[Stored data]
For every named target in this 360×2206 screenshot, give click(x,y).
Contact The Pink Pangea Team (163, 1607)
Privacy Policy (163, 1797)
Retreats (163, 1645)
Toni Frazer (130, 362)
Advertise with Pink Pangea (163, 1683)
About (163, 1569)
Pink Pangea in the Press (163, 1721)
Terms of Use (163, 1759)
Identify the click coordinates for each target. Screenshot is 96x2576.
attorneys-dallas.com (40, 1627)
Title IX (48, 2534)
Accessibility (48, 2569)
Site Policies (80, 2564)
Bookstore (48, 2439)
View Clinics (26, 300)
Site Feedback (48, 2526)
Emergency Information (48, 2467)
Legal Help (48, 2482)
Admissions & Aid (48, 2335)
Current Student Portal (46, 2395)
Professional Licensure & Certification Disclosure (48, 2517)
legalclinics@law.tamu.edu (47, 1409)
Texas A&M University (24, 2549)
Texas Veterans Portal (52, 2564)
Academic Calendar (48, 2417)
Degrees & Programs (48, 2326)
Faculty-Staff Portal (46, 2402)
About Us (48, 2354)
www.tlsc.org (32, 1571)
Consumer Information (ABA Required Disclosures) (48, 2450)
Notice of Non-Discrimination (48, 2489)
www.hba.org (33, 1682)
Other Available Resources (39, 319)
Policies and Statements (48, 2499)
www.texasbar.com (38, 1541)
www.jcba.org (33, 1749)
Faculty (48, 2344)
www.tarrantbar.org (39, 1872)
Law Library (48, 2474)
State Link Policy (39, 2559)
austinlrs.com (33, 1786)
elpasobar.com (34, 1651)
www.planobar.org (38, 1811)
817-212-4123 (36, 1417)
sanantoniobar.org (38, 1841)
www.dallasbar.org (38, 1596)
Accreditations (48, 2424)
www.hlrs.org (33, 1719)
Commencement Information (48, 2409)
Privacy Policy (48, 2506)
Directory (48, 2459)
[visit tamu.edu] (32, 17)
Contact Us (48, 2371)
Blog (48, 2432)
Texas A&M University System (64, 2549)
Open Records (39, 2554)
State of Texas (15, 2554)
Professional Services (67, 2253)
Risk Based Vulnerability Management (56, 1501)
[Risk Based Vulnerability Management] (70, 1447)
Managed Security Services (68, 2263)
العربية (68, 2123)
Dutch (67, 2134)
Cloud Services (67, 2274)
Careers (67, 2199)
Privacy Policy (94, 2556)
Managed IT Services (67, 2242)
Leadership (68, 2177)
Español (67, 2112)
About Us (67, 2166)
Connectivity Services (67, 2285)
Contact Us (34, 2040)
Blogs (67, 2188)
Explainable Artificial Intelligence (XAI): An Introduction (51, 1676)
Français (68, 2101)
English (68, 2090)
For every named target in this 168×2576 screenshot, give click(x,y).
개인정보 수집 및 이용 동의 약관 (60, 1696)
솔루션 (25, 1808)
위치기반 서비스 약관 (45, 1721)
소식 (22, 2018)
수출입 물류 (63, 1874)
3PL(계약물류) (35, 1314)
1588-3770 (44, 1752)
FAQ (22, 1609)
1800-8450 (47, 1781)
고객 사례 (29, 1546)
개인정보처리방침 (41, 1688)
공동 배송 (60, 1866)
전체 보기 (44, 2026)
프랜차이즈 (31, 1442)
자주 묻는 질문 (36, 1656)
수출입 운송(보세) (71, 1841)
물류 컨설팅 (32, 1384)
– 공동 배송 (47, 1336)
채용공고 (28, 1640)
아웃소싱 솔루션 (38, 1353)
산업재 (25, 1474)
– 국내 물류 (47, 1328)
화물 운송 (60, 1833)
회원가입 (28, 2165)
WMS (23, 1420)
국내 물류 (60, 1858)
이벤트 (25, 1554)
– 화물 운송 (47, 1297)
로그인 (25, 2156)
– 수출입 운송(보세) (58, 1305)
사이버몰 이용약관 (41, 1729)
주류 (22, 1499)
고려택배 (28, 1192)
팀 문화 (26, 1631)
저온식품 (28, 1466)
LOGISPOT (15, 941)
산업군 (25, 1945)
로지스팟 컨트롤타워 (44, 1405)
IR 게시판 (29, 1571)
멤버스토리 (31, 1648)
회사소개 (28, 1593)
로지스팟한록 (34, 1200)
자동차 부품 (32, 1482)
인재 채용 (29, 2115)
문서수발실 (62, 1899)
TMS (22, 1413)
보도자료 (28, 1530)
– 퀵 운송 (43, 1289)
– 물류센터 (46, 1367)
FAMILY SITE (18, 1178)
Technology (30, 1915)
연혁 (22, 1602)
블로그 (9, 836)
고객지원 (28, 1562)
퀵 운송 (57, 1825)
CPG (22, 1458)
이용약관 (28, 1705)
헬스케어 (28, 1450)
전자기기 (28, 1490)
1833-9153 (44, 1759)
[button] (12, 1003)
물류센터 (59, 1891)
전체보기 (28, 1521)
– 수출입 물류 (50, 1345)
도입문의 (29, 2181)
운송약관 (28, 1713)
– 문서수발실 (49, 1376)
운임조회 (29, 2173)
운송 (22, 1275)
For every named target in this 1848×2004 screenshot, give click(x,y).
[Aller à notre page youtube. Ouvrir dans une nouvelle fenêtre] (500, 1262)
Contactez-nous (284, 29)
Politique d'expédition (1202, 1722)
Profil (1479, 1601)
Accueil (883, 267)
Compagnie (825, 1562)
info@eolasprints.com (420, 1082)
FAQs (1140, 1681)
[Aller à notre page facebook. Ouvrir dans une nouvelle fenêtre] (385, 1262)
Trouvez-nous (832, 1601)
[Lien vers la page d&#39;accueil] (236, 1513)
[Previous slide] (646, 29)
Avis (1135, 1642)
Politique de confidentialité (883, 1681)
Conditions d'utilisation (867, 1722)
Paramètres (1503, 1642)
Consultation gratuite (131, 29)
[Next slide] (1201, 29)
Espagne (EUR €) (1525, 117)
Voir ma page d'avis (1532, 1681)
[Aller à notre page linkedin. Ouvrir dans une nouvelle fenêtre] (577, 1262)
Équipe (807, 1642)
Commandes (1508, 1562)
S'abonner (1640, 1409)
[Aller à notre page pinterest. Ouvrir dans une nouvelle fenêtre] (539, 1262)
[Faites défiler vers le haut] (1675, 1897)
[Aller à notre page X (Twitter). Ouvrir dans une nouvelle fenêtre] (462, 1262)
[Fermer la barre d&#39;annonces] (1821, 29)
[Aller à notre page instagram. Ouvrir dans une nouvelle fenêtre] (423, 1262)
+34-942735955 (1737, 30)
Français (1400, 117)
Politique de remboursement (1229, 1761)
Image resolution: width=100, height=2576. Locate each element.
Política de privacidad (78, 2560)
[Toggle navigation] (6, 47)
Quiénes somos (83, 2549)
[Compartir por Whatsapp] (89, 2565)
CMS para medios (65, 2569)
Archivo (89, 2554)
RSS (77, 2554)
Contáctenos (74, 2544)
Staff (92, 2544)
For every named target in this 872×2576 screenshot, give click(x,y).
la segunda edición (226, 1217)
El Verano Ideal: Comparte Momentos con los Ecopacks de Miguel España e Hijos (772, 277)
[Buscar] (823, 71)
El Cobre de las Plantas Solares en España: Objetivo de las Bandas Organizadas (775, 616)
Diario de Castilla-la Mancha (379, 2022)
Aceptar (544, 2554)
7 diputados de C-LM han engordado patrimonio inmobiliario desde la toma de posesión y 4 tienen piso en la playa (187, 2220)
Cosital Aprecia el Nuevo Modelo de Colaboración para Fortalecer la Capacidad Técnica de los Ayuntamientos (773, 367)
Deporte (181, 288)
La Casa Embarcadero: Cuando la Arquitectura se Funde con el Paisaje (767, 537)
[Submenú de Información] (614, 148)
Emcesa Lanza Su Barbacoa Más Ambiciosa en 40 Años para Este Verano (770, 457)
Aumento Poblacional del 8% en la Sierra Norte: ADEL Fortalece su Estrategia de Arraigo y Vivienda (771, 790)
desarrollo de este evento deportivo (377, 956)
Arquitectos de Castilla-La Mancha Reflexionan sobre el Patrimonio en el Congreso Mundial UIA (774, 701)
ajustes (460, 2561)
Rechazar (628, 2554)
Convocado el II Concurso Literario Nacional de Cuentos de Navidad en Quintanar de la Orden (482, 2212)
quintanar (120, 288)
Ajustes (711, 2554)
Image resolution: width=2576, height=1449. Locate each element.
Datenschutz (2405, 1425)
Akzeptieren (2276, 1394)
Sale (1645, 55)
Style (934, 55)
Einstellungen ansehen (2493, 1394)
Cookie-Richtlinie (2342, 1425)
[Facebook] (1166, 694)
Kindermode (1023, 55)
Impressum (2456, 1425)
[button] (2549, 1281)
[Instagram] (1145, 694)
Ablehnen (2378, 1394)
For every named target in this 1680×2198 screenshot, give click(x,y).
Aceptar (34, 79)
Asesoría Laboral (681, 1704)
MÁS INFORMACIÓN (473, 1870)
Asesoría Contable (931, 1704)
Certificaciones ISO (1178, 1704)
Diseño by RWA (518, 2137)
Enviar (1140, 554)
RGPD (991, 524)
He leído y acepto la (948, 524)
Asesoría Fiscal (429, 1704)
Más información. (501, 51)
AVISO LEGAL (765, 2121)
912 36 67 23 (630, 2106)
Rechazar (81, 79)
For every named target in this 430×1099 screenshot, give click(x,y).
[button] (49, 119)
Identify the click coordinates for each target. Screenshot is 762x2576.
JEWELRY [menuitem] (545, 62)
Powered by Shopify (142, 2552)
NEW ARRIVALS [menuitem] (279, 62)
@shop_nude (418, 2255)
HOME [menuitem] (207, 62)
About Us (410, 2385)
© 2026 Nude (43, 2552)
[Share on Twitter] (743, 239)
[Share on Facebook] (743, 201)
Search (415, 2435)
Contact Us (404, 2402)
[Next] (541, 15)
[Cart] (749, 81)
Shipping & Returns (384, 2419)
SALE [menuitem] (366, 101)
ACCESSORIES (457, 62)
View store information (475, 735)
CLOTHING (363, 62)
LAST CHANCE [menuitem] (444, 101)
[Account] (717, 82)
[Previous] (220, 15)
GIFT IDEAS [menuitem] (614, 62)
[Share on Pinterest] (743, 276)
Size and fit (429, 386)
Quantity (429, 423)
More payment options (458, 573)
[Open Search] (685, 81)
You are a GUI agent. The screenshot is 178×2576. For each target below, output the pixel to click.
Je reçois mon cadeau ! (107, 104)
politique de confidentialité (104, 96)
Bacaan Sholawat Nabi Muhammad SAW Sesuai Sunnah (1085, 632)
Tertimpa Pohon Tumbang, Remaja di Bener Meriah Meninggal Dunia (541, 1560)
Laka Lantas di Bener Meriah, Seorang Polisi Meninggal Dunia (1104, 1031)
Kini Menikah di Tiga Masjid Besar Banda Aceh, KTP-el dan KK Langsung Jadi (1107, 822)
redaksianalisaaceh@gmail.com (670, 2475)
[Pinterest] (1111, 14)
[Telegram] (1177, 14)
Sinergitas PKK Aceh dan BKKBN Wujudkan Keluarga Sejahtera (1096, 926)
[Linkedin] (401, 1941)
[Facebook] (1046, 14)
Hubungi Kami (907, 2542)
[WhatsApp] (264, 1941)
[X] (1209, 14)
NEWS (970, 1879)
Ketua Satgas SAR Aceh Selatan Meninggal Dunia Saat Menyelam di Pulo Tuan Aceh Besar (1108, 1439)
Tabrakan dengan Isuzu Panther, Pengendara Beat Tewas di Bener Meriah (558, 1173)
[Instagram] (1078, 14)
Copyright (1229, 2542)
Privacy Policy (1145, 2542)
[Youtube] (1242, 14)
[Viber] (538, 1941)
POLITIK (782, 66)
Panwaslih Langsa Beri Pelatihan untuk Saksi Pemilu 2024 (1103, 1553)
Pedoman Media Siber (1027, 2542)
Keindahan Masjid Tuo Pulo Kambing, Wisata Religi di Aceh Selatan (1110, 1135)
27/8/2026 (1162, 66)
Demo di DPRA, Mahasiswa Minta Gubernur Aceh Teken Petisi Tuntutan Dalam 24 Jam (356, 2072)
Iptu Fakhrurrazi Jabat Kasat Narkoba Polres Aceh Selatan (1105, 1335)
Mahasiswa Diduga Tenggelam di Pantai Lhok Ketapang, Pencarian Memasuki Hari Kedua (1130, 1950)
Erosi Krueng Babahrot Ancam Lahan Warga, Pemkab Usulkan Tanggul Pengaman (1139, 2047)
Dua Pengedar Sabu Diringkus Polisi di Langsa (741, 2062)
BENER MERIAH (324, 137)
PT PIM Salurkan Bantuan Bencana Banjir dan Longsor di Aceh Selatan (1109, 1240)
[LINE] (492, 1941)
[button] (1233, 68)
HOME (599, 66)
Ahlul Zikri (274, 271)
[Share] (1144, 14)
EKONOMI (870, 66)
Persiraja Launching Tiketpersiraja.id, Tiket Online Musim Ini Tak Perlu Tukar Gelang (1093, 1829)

INSTRUCTIONS TO FOLLOW: Tally the lines in the records above that contain the word "Besar", and give only that number.

SOLUTION TO THIS EXERCISE: 2